Kadir Bulut Ozler


2026

This paper studies how to improve biomedical named entity recognition (NER) using large language models (LLMs), especially for low-resource languages like Bangla and Basque. The main goal is to understand how different prompt styles and output formats affect model performance. The study finds that the way we design prompts is very important. Among all methods, question-style prompting works best across all languages. It helps the model understand the biomedical task more clearly and improves accuracy. In fact, improvements are much greater in Bangla and Basque compared to high-resource languages like English and Spanish. Another key finding is about the output format. Traditional BIO tagging (labeling each word) performs poorly with LLMs because it is strict and sensitive to small errors. Instead, span-based extraction (directly extracting text phrases) works much better and gives higher F1 scores. This is because LLMs naturally generate text spans rather than token-level labels. The paper also analyzes errors. Common problems include hallucination, missing entities, and boundary mistakes. Translation-based prompts can reduce hallucination, while question-style prompts reduce empty outputs in biomedical NER. Overall, the study shows that choosing the right prompt and output format is very important, especially for low-resource high-vocabulary languages. It provides useful guidance for building better multilingual medical information extraction systems.

2023

Clinical Natural Language Processing has been an increasingly popular research area in the NLP community. With the rise of large language models (LLMs) and their impressive abilities in NLP tasks, it is crucial to pay attention to their clinical applications. Sequence to sequence generative approaches with LLMs have been widely used in recent years. To be a part of the research in clinical NLP with recent advances in the field, we participated in task A of MEDIQA-Chat at ACL-ClinicalNLP Workshop 2023. In this paper, we explain our methods and findings as well as our comments on our results and limitations.

2020

Incivility is a problem on social media, and it comes in many forms (name-calling, vulgarity, threats, etc.) and domains (microblog posts, online news comments, Wikipedia edits, etc.).

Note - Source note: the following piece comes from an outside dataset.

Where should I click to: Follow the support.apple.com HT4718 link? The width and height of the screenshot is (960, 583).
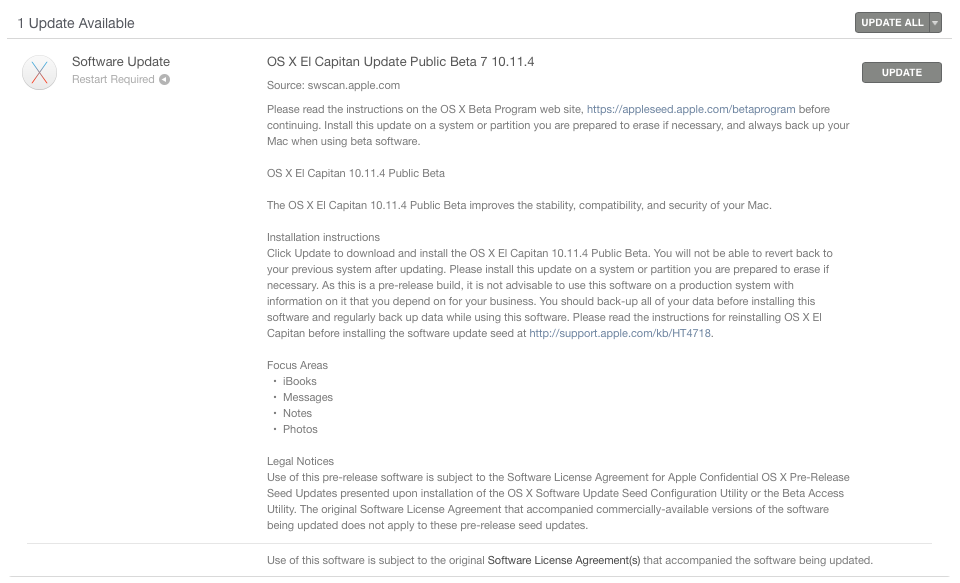[620, 333]
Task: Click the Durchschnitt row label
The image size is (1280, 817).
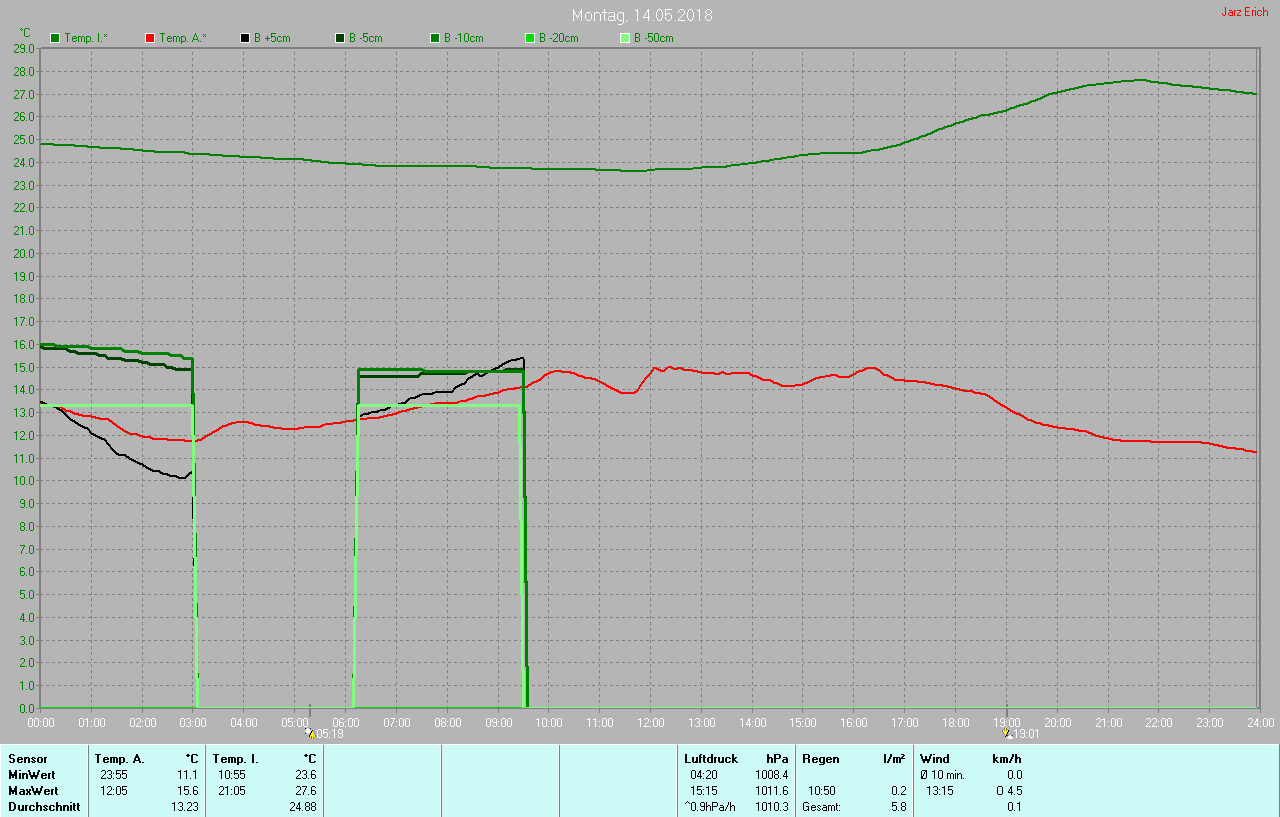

Training machine learning models to detect such incivility must handle the multi-label and multi-domain nature of the problem. We present a BERT-based model for incivility detection and propose several approaches for training it for multi-label and multi-domain datasets. We find that individual binary classifiers outperform a joint multi-label classifier, and that simply combining multiple domains of training data outperforms other recently-proposed fine tuning strategies. We also establish new state-of-the-art performance on several incivility detection datasets.